I would now like to turn the call over to your host for today, the Assistant Secretary Mr. P.J. Crowley. Thank you, sir. You may begin.

MR. CROWLEY: Thanks very much and thanks for jumping on. The Secretary had a particularly busy afternoon, and I know you’ve had some readouts from Kurt Campbell and Bob Blake, but let me just quickly run down some things and we’ll get to your questions.

The Secretary first spoke this afternoon with UK Foreign Minister William Hague. They went through a number of global and regional issues from – Foreign Minister Hague provided the Secretary his perspective on a discussion that he had with Iranian Foreign Minister Mottaki. The Secretary, in turn, brought Foreign Minister Hague up to date on where we stand with the Middle East peace process. They talked about a range of issues: Afghanistan, Pakistan, Yemen, the Balkans. And in a number of the bilaterals this afternoon, Ambassador Dan Benjamin talked about a evolving counterterrorism global architecture that we and a number of countries are promoting to increase the global capacity to fight terrorism and establish some global norms in terms of capabilities and practices that countries should adopt.

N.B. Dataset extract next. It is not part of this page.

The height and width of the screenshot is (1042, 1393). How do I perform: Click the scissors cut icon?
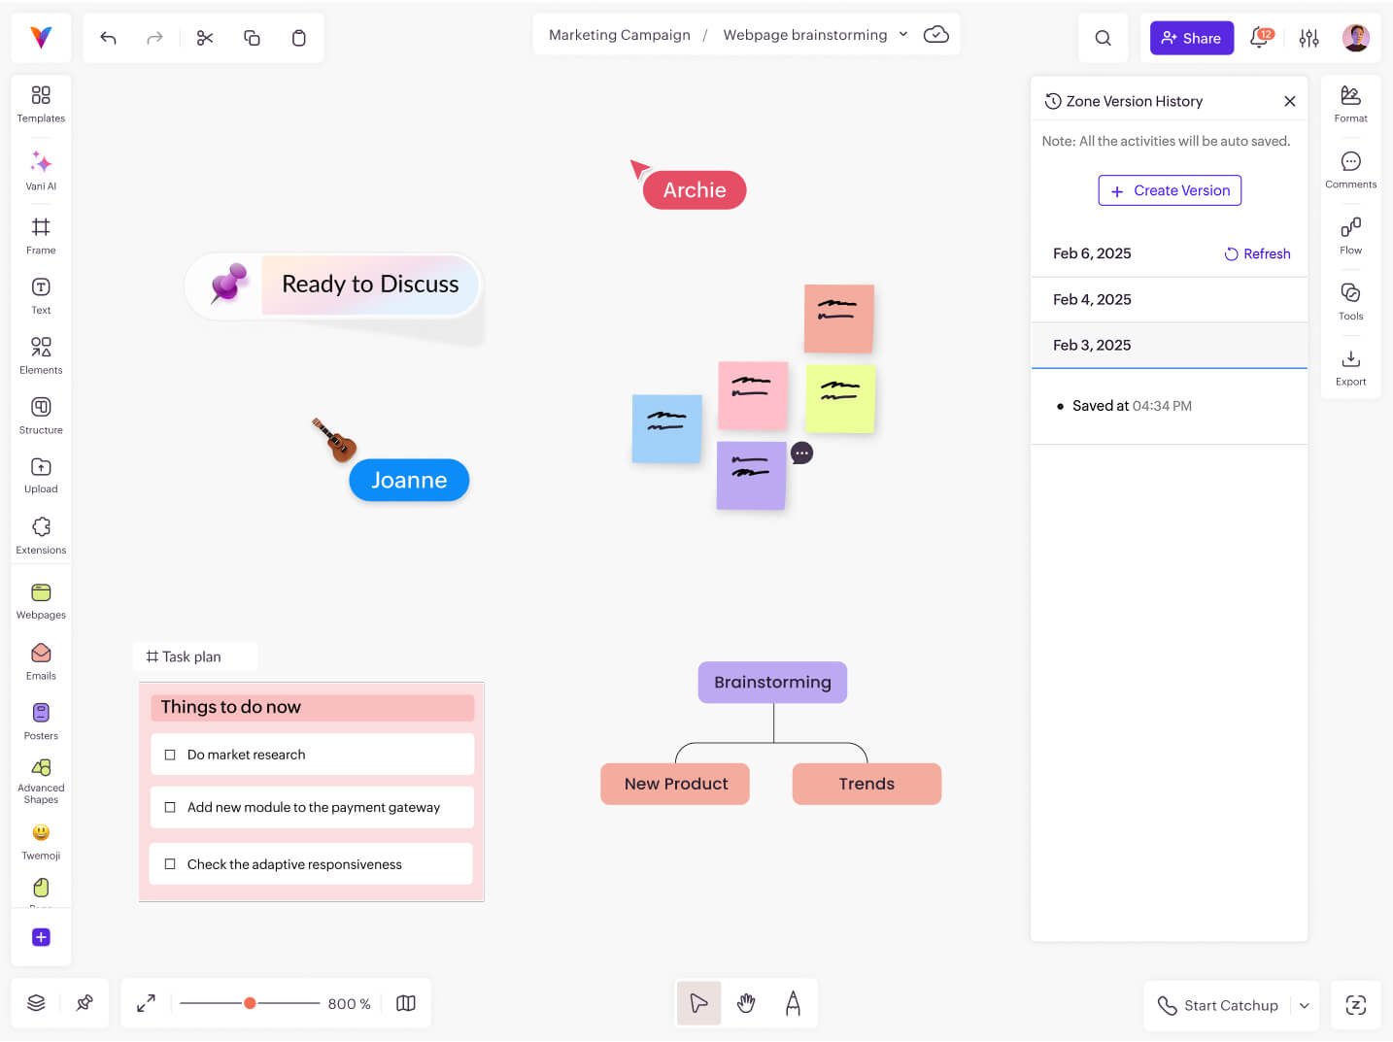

She then followed up with a conversation with Canadian Foreign Minster Cannon. They talked about a range of regional issues, including counternarcotics, the challenge that we face in this hemisphere, developments in the Arctic, and Haiti. I should mention in several of these bilaterals they started off with a full staff on both sides and then, in some cases, whittled down to one-on-one. She had a brief one-on-one conversation with Foreign Minister Hague as well as Foreign Minister Cannon. I think Kurt Campbell ran through the developments in the Pacific region, including the Pacific Islanders discussion, so I’ll skip past that. And Bob Blake talked about the meeting with Foreign Minister Krishna, so I’ll talk – we’ll go past that.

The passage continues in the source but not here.